One major reason for the resistance is obvious, namely that Barack Obama is not on this year’s ballot. If black voters are going to come to the polls in November, McCaskill is being told, she has to give them a reason.

At a town hall and voter empowerment meeting in February, State Rep. Bruce Franks Jr. (D-St. Louis) first hinted at the resistance to come. At one point in the meeting a white, middle-aged woman challenged Franks, who is black, on the need to support McCaskill.

If black resistance continues, Sen. Claire McCaskill won’t be smiling in November.

When the questioner said it would be a “potential tragedy” if McCaskill were to lose, Franks said many of his constituents would not see it that way. “They’re telling us,” he said, “that we can lose a senator that we never knew existed because this person hasn’t shown up in our community. This person hasn’t spoken to our needs.”

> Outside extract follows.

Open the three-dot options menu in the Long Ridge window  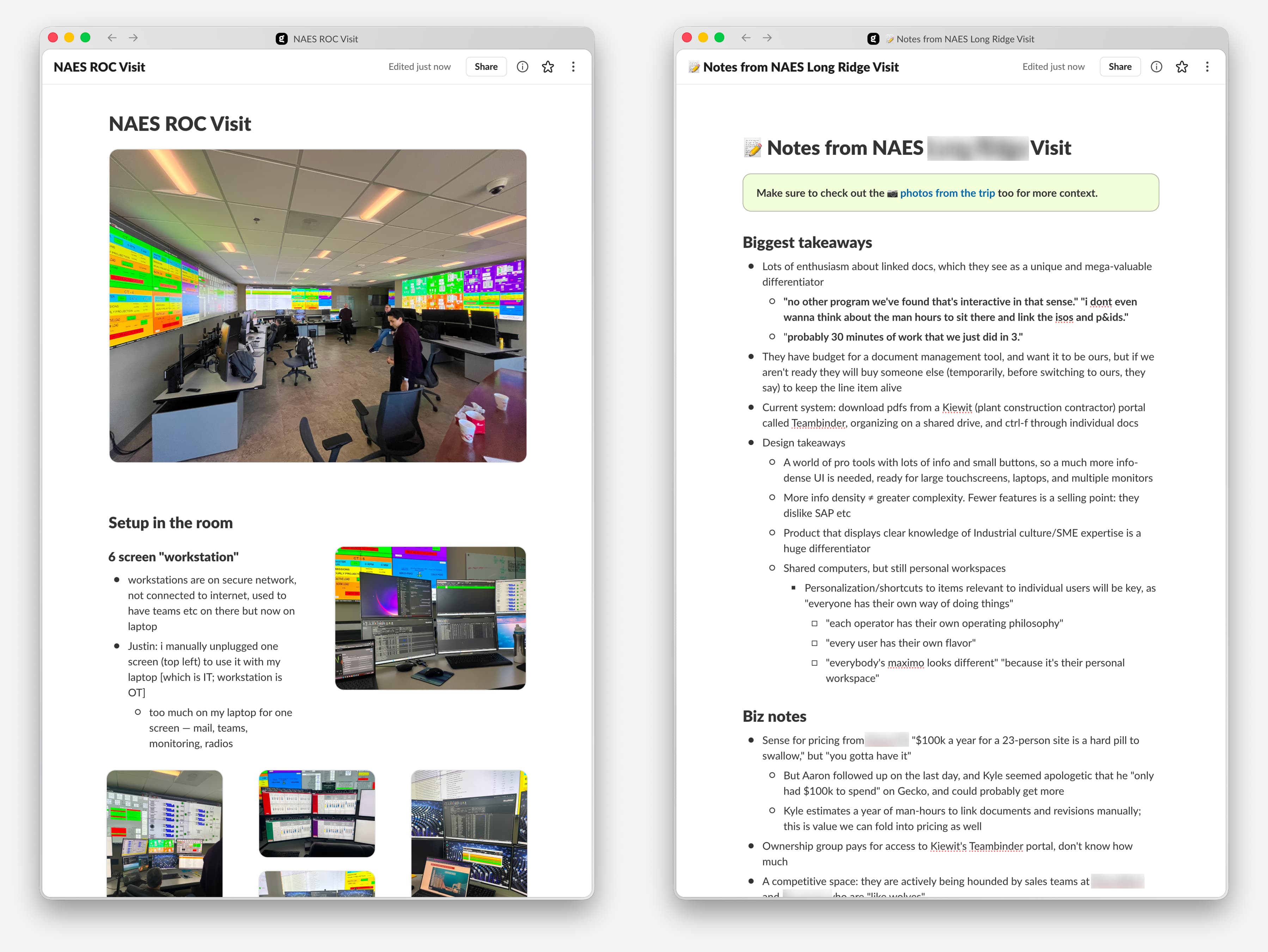click(x=1207, y=67)
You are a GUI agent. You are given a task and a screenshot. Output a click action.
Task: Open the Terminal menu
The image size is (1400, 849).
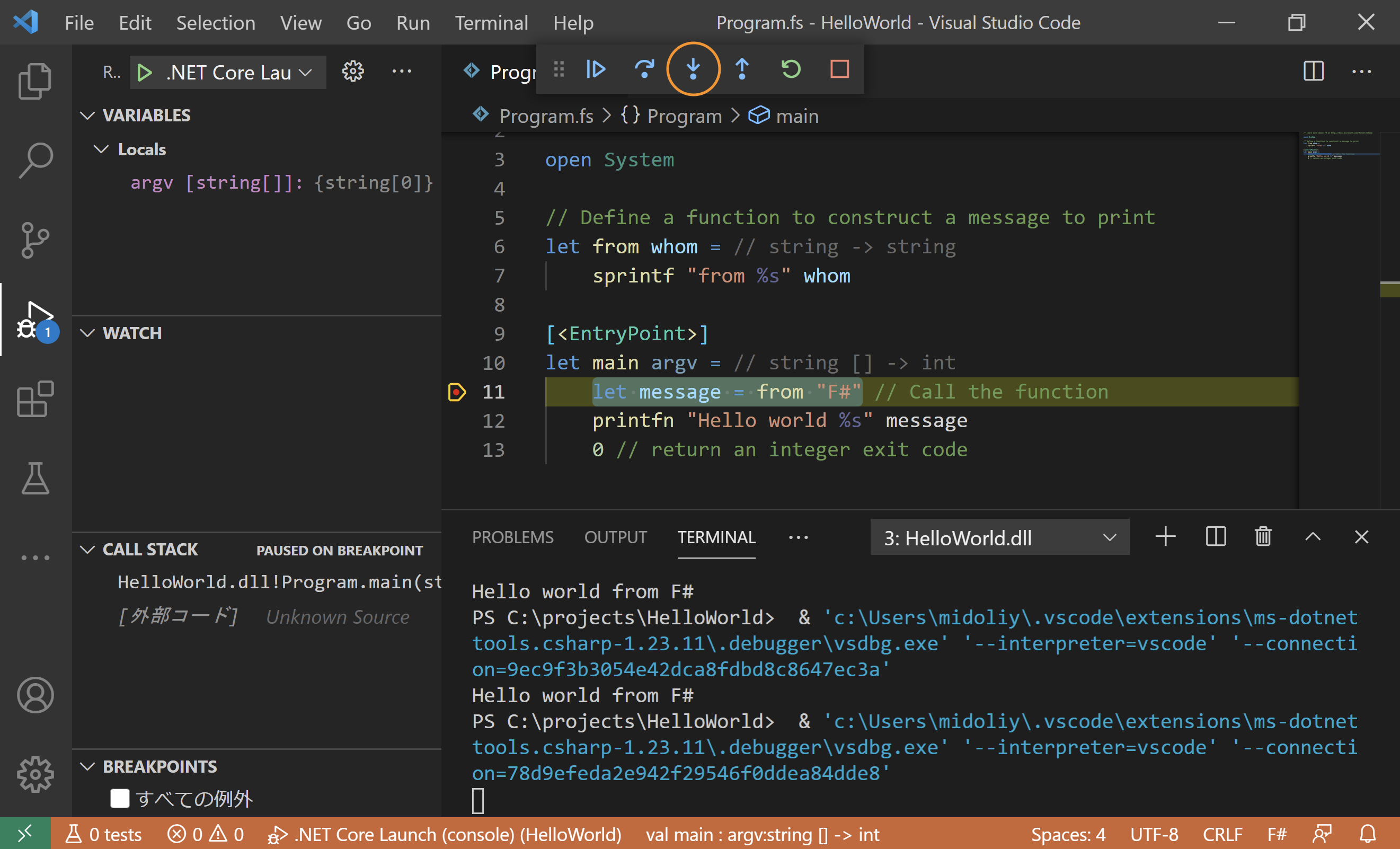tap(491, 23)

To much applause, Franks said, “Claire is going to have to bring her ass to St. Louis. Period. She’s going to have to show up, and it’s not just about talking.” A black woman in the crowd echoed Franks’s point, “She has got to earn the vote. And being MIA won’t get her mine. And just don’t show up when it’s election time.”

Closer to home, Sharon Sanders Brooks, a former Kansas City councilwoman and state rep, was even more blunt. “African-American VOTERS will NO longer allow the Democratic party to Pimp The Black VOTE,” wrote Brooks. “Treating US like Side Pieces, sliding into the Black community once a year and on Election Years give us a peck on the cheek and a pat on the head and then you’re gone. Where is the year round Constituent Engagement? Your local staff is doing you a great disservice.”

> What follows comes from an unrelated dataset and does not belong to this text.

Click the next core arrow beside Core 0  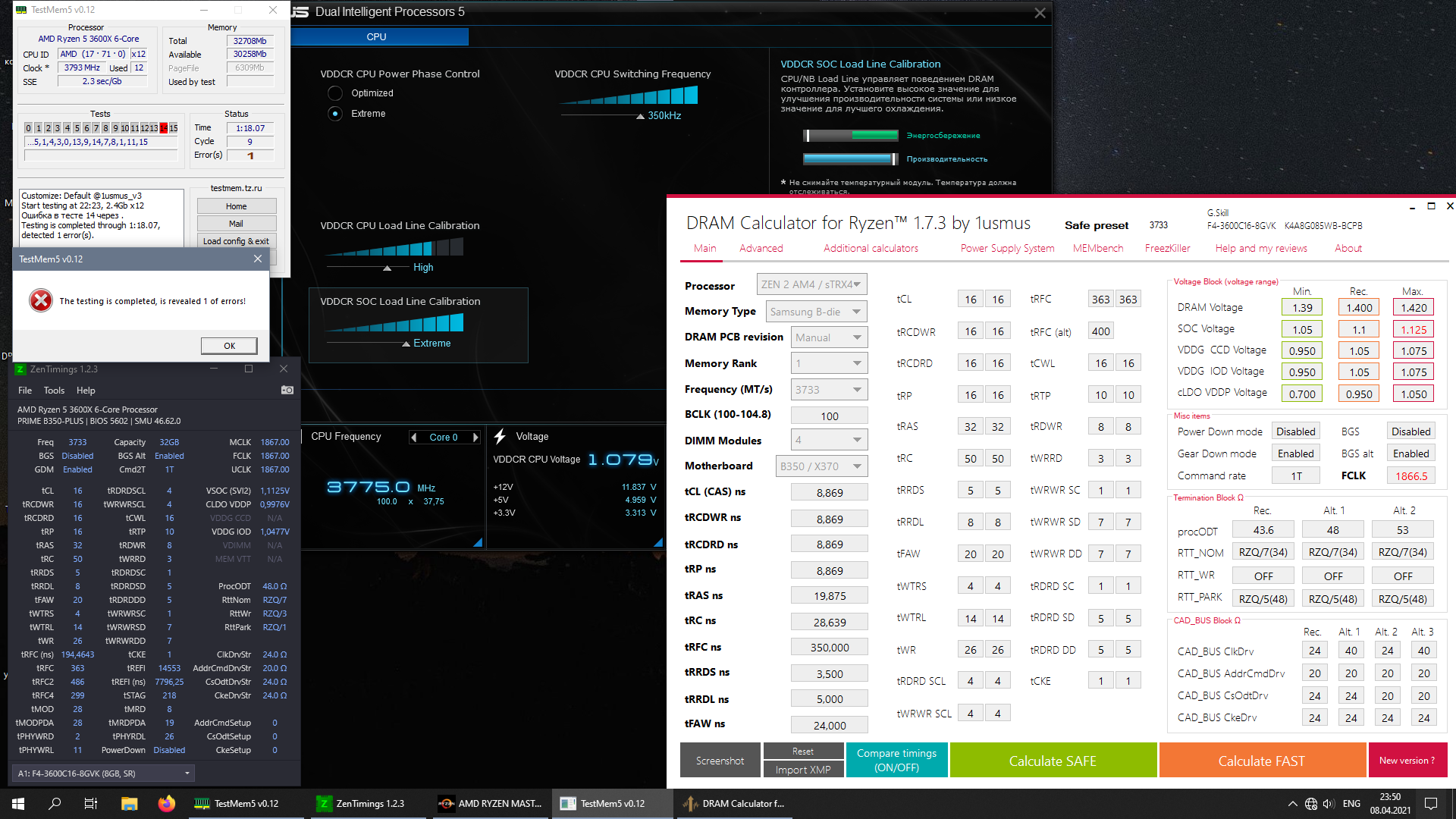click(x=475, y=437)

Even the Kansas City Star has begun to notice. The headline of a lengthy article Wednesday spoke to the problem ahead for McCaskill: “McCaskill asked black leaders to push back on criticism of her campaign. No one would.”

Rep. Emanuel Cleaver was a bit more upbeat. Said he, “The relationship is not broken. It is bent somewhat, but I think if she works hard to reconnect she’ll be able to win.” McCaskill will be challenged to win even with black support. If the resistance continues, she’s finished.